=== Exercise material ===

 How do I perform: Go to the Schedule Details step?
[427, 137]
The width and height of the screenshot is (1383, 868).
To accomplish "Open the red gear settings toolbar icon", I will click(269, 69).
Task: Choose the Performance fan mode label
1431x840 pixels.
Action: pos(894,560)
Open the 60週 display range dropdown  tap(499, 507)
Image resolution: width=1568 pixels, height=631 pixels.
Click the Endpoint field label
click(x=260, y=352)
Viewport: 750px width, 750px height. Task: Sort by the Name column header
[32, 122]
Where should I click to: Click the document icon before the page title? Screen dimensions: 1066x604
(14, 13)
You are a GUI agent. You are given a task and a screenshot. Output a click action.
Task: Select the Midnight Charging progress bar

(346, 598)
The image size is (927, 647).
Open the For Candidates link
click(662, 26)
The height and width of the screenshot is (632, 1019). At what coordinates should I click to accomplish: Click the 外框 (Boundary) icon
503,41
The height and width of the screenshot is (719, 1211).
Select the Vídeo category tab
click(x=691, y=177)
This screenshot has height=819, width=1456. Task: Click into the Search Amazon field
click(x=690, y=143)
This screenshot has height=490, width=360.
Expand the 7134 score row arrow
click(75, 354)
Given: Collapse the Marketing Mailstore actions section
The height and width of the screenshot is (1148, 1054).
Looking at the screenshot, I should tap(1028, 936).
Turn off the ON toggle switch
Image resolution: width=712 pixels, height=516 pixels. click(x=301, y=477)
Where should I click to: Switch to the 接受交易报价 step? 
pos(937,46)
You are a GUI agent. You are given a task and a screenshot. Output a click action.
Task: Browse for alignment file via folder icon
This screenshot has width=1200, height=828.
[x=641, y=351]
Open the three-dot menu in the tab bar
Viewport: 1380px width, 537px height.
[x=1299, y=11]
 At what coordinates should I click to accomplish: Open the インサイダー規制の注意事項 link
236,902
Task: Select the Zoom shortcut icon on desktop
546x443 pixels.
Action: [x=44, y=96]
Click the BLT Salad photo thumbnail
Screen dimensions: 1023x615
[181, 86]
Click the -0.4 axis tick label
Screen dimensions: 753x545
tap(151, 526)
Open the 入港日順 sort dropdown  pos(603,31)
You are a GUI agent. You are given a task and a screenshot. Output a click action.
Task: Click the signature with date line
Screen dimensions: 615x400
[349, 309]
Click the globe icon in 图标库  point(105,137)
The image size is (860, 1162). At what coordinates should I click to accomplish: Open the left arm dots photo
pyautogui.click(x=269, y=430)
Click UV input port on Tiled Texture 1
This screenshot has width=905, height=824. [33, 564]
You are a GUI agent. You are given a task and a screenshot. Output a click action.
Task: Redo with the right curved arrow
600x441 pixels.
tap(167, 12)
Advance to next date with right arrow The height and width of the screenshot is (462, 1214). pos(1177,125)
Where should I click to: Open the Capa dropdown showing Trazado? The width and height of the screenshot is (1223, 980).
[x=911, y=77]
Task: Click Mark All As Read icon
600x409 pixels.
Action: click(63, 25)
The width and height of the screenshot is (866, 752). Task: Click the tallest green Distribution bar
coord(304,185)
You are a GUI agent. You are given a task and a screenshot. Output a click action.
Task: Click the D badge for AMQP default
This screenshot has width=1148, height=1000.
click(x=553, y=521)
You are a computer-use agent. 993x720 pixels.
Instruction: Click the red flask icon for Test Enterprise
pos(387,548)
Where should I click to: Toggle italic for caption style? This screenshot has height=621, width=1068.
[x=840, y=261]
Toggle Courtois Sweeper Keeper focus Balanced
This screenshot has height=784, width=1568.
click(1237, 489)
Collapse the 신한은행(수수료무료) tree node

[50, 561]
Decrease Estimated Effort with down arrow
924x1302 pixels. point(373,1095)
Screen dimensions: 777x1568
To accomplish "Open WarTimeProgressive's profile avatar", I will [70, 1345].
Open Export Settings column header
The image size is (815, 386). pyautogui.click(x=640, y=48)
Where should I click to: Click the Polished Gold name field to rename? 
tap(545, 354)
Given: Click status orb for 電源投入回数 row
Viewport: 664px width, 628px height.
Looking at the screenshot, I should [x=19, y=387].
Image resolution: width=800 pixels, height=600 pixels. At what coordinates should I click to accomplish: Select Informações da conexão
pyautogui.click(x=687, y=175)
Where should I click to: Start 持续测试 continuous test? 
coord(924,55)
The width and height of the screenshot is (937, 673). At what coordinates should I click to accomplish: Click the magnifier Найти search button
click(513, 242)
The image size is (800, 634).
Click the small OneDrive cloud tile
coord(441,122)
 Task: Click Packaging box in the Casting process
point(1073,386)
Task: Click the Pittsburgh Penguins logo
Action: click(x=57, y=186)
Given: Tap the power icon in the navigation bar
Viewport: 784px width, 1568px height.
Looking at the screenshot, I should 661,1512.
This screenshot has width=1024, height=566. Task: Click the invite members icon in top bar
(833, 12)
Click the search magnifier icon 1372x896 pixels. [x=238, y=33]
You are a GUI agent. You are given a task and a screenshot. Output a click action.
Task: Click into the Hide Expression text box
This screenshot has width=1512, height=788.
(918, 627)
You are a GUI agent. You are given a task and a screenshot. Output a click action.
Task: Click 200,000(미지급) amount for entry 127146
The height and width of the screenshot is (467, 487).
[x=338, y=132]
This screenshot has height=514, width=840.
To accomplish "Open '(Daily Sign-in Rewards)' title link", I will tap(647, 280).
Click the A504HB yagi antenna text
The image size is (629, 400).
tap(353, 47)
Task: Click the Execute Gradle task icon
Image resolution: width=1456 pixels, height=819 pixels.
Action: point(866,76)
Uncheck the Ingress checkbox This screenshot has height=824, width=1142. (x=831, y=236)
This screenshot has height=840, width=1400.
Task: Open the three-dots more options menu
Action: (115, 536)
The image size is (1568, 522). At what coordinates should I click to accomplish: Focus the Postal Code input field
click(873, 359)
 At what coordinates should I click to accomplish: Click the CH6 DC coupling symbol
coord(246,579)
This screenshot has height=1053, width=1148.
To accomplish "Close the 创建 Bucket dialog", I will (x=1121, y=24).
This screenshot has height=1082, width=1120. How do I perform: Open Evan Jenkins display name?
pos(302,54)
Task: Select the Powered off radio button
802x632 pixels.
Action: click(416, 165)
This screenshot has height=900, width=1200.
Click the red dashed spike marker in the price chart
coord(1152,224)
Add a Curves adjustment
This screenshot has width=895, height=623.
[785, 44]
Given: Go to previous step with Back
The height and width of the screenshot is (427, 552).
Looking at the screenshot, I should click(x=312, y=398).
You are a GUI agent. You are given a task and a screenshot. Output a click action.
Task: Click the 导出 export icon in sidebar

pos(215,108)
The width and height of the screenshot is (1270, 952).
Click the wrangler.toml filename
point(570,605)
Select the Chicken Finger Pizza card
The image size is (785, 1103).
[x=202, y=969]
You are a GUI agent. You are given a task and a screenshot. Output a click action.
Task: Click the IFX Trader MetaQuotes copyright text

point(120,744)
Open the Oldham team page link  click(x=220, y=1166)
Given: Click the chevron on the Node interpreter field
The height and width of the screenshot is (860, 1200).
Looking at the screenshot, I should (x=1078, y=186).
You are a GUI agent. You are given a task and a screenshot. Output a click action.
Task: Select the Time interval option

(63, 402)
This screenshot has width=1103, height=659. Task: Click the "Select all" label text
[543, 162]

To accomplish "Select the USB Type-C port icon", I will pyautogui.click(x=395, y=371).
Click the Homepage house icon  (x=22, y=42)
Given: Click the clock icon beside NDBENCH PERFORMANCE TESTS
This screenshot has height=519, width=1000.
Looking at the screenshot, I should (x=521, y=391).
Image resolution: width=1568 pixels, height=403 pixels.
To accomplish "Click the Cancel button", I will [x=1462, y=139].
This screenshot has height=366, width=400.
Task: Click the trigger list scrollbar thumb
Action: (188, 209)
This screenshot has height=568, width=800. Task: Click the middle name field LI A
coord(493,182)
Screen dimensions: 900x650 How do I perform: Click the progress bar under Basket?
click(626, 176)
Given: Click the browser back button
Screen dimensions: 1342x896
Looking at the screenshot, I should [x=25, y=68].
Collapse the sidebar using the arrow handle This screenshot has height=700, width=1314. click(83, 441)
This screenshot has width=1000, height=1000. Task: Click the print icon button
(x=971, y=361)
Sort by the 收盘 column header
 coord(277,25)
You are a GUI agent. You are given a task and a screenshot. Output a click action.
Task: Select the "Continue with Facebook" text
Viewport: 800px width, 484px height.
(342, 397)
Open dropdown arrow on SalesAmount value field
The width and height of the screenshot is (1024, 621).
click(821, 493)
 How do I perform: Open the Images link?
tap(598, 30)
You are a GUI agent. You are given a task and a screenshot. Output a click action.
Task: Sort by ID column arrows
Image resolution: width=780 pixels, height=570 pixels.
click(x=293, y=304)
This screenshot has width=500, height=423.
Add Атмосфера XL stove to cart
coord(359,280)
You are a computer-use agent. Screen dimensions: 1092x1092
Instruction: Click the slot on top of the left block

===

▶ [Problem to solve]: Filter the entries down to the lines that hold "computer". Copy those lines.

▶ [Solution below]:
You are a computer-use agent. 993x720 pixels.
You are a computer-use agent. Screen dimensions: 1092x1092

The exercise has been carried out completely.